[Data records]

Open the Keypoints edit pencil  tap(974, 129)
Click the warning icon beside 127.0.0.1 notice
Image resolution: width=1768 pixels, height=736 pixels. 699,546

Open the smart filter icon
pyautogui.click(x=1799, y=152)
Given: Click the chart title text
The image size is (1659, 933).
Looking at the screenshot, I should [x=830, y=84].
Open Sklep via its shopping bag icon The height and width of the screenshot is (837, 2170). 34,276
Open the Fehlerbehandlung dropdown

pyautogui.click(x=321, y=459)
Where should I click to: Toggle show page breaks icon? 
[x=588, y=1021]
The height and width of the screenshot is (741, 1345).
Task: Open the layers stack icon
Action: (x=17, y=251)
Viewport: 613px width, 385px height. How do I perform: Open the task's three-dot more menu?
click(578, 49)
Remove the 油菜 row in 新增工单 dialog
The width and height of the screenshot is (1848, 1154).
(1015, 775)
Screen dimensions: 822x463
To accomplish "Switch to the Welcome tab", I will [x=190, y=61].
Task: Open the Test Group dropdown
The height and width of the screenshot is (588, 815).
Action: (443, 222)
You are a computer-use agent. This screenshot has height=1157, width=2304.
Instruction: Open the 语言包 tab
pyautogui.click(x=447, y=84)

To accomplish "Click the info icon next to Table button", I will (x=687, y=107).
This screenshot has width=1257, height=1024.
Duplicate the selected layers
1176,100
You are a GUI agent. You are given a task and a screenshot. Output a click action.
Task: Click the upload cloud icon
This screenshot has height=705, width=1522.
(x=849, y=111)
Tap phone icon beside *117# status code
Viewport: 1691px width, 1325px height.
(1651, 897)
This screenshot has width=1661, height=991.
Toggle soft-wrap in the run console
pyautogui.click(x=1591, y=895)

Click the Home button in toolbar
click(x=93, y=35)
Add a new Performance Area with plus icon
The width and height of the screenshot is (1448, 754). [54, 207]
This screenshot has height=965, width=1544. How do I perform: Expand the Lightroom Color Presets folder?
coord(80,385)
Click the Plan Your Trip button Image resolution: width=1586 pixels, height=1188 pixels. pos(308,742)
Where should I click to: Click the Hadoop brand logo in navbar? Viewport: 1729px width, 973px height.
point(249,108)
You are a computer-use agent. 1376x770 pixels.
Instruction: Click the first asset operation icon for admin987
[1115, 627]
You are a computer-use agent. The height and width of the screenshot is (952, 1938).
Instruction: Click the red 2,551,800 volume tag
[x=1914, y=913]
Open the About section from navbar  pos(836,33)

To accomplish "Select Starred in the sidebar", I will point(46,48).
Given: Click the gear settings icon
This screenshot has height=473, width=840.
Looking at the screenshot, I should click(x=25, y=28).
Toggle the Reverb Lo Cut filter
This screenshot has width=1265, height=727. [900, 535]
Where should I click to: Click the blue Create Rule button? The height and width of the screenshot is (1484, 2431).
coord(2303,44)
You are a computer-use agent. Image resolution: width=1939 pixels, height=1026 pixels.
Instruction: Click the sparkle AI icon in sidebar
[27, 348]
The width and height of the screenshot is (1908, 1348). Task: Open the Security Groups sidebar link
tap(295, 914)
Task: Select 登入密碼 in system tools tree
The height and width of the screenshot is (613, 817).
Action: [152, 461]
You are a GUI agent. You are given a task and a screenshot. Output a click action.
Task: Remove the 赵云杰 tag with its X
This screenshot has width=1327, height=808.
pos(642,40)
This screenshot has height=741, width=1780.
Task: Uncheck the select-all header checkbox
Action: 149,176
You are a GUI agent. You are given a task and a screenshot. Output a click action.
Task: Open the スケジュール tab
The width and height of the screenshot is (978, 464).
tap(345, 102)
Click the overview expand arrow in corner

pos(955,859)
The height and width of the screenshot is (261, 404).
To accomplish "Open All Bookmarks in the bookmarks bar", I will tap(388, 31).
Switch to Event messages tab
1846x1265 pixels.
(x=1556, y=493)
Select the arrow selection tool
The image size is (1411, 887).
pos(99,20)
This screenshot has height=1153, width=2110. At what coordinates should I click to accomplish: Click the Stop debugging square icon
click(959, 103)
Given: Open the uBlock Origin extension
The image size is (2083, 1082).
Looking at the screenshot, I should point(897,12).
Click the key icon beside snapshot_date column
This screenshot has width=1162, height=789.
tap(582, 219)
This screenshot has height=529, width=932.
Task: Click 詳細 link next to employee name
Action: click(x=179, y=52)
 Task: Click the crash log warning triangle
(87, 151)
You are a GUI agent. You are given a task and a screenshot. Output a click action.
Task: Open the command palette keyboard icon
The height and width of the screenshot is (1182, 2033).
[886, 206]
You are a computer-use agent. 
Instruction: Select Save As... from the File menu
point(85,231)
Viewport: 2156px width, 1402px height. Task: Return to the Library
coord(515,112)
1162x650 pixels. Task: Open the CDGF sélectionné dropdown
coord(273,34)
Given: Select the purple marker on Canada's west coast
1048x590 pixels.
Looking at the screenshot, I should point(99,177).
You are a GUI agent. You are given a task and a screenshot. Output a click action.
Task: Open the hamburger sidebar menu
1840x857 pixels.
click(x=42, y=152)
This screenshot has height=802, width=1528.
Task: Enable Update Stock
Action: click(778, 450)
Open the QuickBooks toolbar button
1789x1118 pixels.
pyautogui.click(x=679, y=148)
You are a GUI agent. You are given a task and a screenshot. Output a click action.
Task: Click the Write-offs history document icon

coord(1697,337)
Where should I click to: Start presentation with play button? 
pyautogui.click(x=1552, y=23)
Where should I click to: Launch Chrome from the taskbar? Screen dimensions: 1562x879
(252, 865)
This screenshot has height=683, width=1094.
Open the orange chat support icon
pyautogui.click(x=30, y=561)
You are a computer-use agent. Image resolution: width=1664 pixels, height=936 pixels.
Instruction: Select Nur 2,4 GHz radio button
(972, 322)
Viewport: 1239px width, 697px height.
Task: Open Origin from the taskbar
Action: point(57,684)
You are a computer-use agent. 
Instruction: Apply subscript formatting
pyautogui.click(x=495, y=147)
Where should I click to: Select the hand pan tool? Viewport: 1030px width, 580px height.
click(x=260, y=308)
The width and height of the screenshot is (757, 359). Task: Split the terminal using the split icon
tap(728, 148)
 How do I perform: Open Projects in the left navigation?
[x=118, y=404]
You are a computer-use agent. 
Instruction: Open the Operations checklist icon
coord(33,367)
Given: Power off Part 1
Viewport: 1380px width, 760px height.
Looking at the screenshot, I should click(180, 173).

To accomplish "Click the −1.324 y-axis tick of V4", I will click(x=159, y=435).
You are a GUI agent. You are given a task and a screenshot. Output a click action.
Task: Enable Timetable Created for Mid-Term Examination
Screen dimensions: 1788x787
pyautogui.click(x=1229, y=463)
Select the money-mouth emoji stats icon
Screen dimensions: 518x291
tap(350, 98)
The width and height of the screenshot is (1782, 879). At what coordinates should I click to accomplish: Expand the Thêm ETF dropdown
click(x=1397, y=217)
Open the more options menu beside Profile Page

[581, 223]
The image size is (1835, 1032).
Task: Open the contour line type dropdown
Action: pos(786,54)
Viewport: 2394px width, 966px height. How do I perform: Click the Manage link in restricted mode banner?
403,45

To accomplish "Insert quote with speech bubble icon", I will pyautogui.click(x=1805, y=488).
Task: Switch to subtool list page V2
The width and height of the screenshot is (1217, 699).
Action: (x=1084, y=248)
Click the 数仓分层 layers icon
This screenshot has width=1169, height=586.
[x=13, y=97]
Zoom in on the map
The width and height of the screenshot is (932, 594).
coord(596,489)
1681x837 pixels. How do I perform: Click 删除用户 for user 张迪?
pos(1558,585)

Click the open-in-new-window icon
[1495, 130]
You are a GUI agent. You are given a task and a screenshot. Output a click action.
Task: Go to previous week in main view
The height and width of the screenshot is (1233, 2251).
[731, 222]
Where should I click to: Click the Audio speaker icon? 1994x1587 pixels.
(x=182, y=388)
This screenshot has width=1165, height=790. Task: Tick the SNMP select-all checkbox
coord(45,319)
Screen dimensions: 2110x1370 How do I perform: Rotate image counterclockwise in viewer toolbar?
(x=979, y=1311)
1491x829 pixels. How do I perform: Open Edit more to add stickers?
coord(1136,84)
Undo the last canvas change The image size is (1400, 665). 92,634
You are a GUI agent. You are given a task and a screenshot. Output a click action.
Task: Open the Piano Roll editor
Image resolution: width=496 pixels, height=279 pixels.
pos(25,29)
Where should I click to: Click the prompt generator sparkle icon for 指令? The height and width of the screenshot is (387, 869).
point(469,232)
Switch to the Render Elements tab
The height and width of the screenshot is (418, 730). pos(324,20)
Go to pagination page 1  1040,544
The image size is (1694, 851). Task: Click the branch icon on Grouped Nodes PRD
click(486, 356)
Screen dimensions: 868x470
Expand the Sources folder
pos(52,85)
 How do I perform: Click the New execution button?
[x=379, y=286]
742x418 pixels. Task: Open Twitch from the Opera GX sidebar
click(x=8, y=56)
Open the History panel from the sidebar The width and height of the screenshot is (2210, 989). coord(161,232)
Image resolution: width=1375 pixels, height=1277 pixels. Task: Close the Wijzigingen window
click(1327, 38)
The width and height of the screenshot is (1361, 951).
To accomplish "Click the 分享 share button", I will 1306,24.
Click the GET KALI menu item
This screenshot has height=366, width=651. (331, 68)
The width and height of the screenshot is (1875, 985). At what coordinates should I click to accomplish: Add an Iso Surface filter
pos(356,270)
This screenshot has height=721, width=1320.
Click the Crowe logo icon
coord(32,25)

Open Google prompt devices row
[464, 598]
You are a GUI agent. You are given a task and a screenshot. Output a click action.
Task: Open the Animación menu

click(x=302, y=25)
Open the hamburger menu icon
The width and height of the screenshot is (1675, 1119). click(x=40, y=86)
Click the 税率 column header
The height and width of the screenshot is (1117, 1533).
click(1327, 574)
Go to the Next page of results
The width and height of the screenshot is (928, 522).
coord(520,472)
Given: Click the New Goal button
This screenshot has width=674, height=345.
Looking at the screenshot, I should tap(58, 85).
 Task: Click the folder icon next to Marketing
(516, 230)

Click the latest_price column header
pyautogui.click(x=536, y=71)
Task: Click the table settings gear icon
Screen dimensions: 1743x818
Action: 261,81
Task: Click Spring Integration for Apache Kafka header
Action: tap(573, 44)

[/Data records]

## The problem
Go through the listing above line by line and say how many lines hold the word "computer". Reply with that number only.

## Exercise solution
8